The administration of ketamine as the primary induction agent prior to tracheal intubation in combination with other agents after tracheal intubation in children at risk for intracranial hypertension was not associated with an increased risk of peri-intubation associated neurologic, hemodynamic or respiratory events compared with those who received other induction agents.

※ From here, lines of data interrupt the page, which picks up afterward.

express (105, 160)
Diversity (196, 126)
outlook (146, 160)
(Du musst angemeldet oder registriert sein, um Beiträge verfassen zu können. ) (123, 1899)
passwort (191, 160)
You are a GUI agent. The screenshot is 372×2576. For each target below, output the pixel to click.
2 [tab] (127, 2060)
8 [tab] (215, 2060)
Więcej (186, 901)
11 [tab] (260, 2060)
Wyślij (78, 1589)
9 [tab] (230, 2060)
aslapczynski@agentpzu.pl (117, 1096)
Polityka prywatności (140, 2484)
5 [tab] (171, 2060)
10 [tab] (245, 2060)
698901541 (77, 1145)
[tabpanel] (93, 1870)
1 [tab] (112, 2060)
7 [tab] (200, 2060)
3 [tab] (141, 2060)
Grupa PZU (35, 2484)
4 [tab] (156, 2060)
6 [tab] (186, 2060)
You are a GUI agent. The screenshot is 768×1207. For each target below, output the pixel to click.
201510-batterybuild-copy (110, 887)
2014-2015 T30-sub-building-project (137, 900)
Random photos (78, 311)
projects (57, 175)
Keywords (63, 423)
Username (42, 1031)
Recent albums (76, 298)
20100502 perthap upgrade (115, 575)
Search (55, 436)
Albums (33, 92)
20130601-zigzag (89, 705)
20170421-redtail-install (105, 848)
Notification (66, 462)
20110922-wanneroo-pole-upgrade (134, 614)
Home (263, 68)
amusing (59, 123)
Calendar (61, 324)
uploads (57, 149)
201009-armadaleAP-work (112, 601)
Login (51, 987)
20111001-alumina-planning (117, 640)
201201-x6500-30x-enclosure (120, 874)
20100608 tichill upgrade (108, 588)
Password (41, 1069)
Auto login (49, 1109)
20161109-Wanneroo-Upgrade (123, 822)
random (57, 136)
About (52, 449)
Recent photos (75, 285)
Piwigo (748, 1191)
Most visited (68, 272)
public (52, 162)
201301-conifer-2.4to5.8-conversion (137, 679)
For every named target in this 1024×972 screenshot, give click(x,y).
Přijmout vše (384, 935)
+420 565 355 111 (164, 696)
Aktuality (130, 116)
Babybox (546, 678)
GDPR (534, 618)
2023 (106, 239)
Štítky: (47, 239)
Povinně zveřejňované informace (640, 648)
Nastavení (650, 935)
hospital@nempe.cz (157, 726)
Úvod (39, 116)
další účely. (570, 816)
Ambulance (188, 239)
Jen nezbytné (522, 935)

由于文献中的数据相互矛盾,对于有颅内高压风险的神经疾病患者,氯胺酮传统上被避免作为气管插管的诱导剂。本研究的目的是评估和比较氯胺酮与其他药物作为主要诱导剂对有颅内高压风险的神经疾病患儿在围插管期神经、血流动力学和呼吸相关事件的影响。
本回顾性观察性研究纳入了 2015 年至 2020 年间在一家四级儿童医院因颅内高压风险入院的<18 岁患儿。相关事件包括比较氯胺酮与非氯胺酮作为气管插管的主要诱导剂的神经、血流动力学和呼吸结果。
143 例患儿中,70 例在气管插管前接受氯胺酮作为主要诱导剂。随后,所有患儿均接受了辅助镇痛和镇静药物(芬太尼、咪达唑仑和/或丙泊酚),剂量不足以诱导全身麻醉,但足以使患儿在进一步诊断性检查过程中感到舒适。在氯胺酮组与非氯胺酮组之间,围插管相关神经事件无显著差异(p=0.42)。这包括获得紧急 CT 扫描(p=0.28)、气管插管后 5 小时内紧急进入手术室(p=0.6)和气管插管诱导药物给药后 15 分钟内需要给予高渗盐水(p=0.51)。有 2 例患儿有疝的临床和影像学证据,氯胺酮对其影响并不比其他药物更不利(p=0.49)。在 143 例患儿中,有 23 例记录了插管前和插管后的颅内压值;11 例患儿接受了氯胺酮,其中 3 例颅内高压得到缓解或改善,而其余 8 例患儿的颅内压在正常范围内,且未因氯胺酮而加重。两组患儿在气管插管期间的总体相关血流动力学或呼吸事件无显著差异,且两组均无 24 小时死亡率。
在有颅内高压风险的儿童中,在气管插管前给予氯胺酮作为主要诱导剂,并在气管插管后与其他药物联合使用,与使用其他诱导剂相比,并未增加围插管期相关神经、血流动力学或呼吸事件的风险。